The trick works now, too. Together with the tourniquet, the bleeding stops.

Just when Doc's looking legit, he pulls out another bottle. This one isn't marked.

Doc loads up a syringe, jabs it into the worker's arm. The worker's face glazes over. Like someone poured glue on it.

"Opium," Doc says. "Works every time."

"You gonna sew him up now?" the scrawny guy says.

Doc nods.

"But first, I need to clean the wound. Get the debris out. That's why I put him under," Doc says. Picks up a tweezers. "Need to do some digging."

Cocaine and heroin? Shit, what's next, meth?

As it turns out, yes. But not for the injured worker.

"Good work guys. Here's a little something to help make up for your lost work time," Doc says.

He passes each of us small bags. Yeah, that's meth.

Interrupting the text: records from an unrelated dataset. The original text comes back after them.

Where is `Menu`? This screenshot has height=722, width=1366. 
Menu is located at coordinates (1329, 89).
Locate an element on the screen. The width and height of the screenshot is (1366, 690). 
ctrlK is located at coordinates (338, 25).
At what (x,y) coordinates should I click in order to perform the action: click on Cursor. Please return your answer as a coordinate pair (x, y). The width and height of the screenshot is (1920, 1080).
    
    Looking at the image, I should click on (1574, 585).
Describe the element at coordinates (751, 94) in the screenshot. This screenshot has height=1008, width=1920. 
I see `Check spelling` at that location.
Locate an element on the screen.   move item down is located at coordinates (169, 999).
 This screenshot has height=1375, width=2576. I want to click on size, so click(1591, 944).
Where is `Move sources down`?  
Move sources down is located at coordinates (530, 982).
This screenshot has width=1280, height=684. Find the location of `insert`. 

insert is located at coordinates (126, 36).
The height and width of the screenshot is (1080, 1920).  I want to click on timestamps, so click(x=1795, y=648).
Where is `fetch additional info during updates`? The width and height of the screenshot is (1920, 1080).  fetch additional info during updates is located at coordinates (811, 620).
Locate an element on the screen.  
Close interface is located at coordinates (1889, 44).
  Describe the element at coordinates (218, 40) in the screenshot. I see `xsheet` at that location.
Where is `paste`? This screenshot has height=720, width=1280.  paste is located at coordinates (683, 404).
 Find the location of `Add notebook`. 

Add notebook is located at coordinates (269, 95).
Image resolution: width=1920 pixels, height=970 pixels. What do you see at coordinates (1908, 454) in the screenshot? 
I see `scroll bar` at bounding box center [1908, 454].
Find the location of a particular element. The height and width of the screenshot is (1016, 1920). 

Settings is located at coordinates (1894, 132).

Been on the prairie long enough. I'd know that devil dust anywhere. No way I'm putting that inside me.

Sam and I don't refuse the bags, though. Better to fit in. We stuff them in our pockets. Leave the camper with everyone else.

The other guys pile into the pickup. Drive off. The scrawny guy stays behind. Takes to being a pain in the ass again.

"Back to work. Now you got no excuse to be lazy," the scrawny guy says.

I watch him slip a pinkie into the bag. Snorts the minute crystals like he's done it a million times.

Sam has her bag out, too. I'm hoping she doesn't do the same. Nope. She tosses her bag at the scrawny guy.

"There. Now you don't got an excuse, either," Sam says.